まだ来るのは早い、と微笑み、しばらくは来なくていい、と言った君の顔がどんどん霞んでいく。
目が覚めたら、真っ白な天井が広がっていて、少しだけ消毒の匂いが鼻をかすめる。ああ、病院か、と気づいたのと同時に、ひどく安心したような顔をした両親がそこにはいた。
視線の先には
だんだんと息が浅くなる。心臓の音が耳元でやけに大きく聞こえる気がして、ぎゅっと押さえつけた。

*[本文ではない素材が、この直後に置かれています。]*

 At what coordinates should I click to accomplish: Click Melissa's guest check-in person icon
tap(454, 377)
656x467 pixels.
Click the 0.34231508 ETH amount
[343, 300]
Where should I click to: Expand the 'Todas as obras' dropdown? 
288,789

音がしないように、息すらもころして、それが通りすぎるのを待っていた。
扉の向こう側から音がしなくなって、少し経ったところで、ゆっくりと立ち上がる。震える指先で、そっと扉を少しだけ開けた。
あ、と気づいたときには、もう遅かった。
視線の先には、異形のあやかしがギョロリとした目でこちらを見ていた。
私だけ
きっとこの世界を、この目で、この気持ちで見られるのは私しかいない。
どれだけ同じ場所に立ったとしても、どれだけ同じ気持ちだと言葉を使って確かめても、この世界をこうやって見れるのは私だけの特権だから。

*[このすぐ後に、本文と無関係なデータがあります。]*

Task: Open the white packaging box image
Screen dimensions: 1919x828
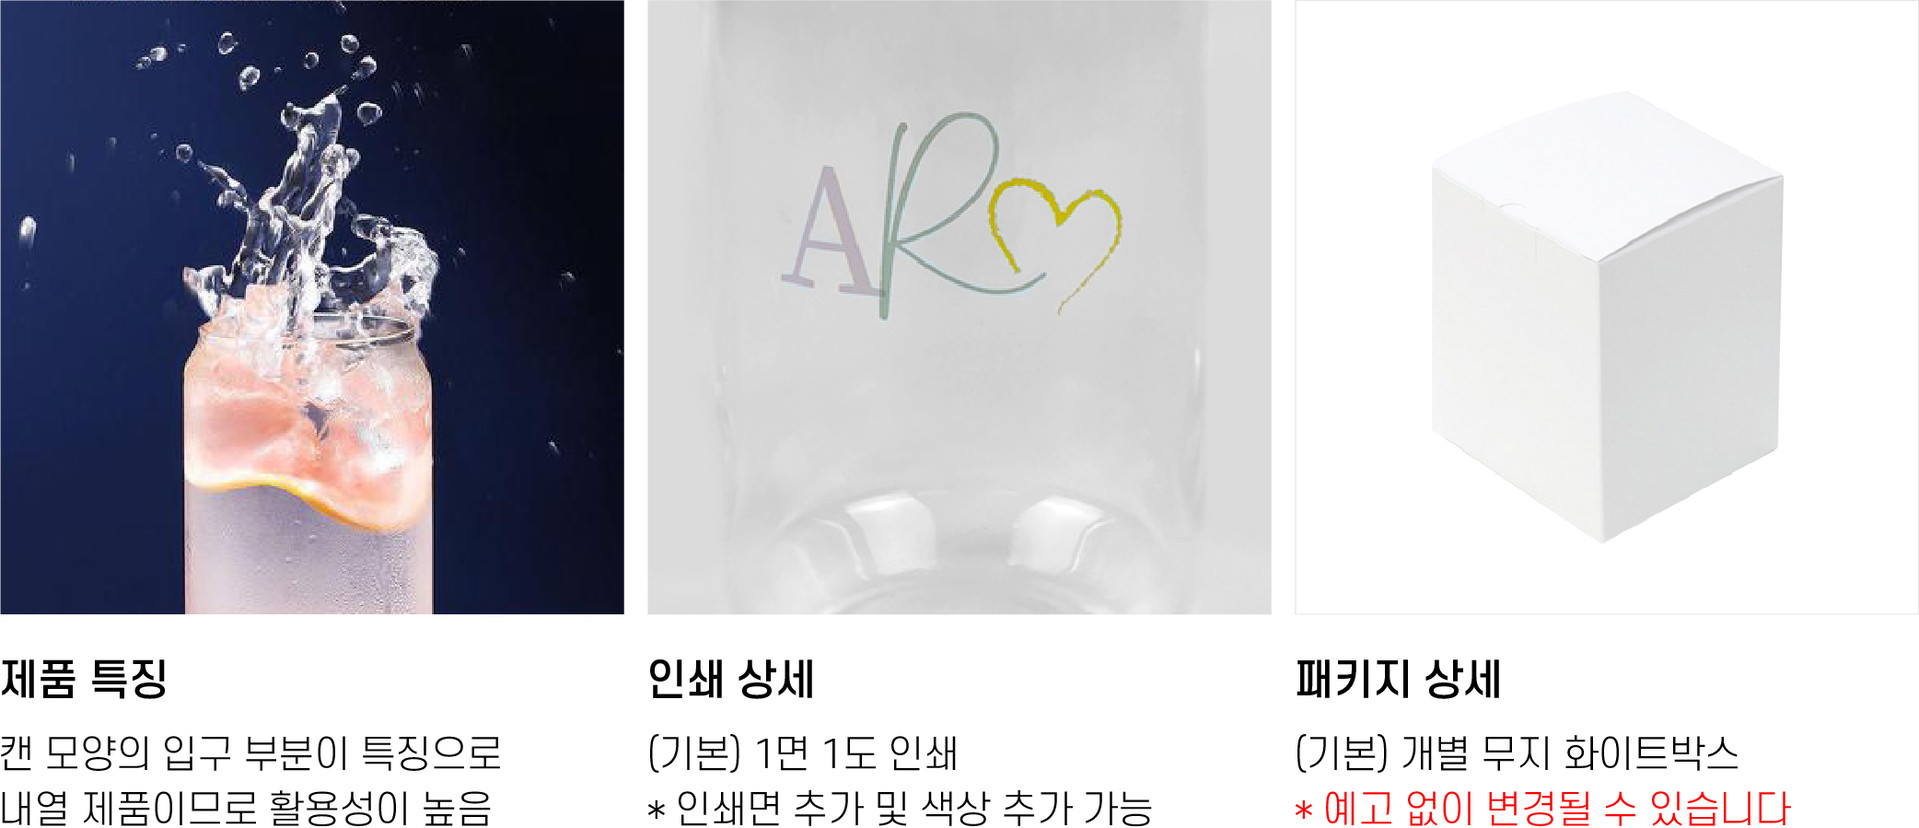Action: coord(1607,307)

どれだけ世界を憎んでも、どれだけ世界を愛しても、目に映る世界は人それぞれで、みんな自分だけの世界が広がっているんだ。
遠い日の記憶
あ、知っている。
なぜかそう思うことがあった。でも、知っているはずがないんだ。
だって、行ったこともないし、実際に見たこともない。それなのに、どこかで見たような気がして。
それを憶えていたのは、きっと今の自分ではない。
きっとそれは、自分がまだ他の誰かだったときの、遠い日の記憶のことだ。
空を見上げて心に浮かんだこと
ふと、見上げた空があまりにも美しかった。
薄い青色のキャンバスに広がる白い雲が形を変えながら流れていく。
頭で考えるよりも、心で感じるよりも先に、涙が勝手に出てきて、頬を伝う。
永遠なんてどこにもないのに、変わってしまうものばかりなのに、ただただ空が綺麗だから。永遠を信じてみたくて、手を伸ばす。
どうか、次に来る明日も、美しい日でありますように。